→ Exercise aim: Which lines in the records below hold the word "computer"? Copy each of them.

→ Information given:
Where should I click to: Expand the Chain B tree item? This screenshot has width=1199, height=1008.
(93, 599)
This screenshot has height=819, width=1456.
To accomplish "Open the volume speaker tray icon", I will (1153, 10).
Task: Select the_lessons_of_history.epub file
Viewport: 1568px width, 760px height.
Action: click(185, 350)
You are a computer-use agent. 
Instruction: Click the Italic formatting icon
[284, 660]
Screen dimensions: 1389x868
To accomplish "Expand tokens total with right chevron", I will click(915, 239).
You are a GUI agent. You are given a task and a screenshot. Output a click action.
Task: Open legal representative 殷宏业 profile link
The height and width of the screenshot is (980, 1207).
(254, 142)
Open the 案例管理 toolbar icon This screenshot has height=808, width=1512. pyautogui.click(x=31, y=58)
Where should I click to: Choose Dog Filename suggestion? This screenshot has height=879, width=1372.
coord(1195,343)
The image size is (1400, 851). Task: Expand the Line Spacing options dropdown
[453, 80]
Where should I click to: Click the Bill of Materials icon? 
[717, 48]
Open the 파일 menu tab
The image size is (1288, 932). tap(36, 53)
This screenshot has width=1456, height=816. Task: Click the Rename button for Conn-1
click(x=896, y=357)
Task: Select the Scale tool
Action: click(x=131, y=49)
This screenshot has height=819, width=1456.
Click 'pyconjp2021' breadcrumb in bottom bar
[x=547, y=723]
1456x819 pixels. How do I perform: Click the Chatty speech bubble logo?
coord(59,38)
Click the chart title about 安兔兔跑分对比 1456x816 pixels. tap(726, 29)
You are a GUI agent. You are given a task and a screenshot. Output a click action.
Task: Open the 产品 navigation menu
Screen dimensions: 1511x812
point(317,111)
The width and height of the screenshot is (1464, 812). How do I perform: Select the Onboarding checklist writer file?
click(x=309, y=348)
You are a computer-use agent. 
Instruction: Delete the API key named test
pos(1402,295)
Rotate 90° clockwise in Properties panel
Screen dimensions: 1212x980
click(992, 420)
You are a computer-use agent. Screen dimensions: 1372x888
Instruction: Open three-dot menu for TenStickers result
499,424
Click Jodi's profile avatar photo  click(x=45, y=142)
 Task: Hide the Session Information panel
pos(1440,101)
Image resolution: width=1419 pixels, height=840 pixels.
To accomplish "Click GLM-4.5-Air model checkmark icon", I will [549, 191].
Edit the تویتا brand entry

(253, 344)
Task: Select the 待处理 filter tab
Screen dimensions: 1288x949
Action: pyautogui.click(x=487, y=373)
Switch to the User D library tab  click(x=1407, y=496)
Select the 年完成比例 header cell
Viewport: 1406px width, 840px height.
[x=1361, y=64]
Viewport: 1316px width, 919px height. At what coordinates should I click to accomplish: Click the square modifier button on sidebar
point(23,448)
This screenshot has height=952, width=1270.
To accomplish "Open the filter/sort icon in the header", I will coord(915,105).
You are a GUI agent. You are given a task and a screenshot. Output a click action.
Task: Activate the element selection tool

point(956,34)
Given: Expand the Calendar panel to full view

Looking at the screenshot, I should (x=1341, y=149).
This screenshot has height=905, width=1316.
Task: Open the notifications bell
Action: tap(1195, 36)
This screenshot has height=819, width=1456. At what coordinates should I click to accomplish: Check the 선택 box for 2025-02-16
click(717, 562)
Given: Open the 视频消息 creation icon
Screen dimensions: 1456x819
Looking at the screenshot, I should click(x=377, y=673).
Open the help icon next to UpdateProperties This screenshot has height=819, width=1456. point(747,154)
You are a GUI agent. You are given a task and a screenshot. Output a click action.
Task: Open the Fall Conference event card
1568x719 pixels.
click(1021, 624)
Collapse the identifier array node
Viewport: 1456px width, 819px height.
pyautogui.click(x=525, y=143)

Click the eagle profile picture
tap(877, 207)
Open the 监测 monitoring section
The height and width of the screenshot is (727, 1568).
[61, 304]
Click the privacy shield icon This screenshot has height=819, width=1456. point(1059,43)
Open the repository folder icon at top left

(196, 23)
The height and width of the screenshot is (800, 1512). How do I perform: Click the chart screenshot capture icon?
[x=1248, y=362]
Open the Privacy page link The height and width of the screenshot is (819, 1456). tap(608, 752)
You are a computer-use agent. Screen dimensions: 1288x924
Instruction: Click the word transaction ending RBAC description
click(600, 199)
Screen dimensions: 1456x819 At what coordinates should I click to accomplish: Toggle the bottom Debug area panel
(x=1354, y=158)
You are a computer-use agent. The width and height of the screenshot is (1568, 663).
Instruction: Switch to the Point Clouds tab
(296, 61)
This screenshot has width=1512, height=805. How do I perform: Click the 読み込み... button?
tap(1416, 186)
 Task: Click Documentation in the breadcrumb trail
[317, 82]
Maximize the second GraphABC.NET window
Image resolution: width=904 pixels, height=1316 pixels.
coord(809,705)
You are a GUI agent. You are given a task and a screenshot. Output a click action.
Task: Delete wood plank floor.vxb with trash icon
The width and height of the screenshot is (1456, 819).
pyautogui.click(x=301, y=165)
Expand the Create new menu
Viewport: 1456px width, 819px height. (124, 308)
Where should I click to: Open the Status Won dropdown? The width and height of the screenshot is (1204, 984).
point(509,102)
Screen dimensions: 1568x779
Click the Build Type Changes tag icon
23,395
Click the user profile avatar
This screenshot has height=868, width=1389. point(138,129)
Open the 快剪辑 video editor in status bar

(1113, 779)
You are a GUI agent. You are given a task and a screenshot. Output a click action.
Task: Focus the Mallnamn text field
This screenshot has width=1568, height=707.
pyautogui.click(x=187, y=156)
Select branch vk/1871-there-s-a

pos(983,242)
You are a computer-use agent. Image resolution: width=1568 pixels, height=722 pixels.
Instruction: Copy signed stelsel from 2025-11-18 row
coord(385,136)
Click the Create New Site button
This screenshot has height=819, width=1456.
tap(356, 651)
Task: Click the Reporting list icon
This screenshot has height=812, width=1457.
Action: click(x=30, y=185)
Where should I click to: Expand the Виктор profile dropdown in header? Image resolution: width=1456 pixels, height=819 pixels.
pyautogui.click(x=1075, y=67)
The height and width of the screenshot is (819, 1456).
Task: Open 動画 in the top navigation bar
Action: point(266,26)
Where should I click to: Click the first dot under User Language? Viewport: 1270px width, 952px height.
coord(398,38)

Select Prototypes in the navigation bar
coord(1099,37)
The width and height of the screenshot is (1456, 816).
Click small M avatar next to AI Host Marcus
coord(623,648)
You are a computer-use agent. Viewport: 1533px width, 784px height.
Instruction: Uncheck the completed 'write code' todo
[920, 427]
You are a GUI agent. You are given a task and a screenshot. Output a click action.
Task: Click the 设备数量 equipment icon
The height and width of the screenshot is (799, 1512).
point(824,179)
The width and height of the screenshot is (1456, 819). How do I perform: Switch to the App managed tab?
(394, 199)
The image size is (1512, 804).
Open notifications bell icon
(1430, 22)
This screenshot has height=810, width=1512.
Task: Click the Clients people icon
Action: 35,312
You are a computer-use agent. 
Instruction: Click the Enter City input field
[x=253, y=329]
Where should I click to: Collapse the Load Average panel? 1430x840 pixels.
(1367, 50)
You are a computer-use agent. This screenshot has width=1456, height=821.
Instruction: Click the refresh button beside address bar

→ Response:
You are a computer-use agent. 
You are a computer-use agent. 
You are a computer-use agent. Screen dimensions: 1372x888
You are a computer-use agent. Screen dimensions: 1288x924
You are a computer-use agent. The width and height of the screenshot is (1568, 663).
You are a computer-use agent. Image resolution: width=1568 pixels, height=722 pixels.
You are a computer-use agent. Viewport: 1533px width, 784px height.
You are a computer-use agent. 
You are a computer-use agent. This screenshot has width=1456, height=821.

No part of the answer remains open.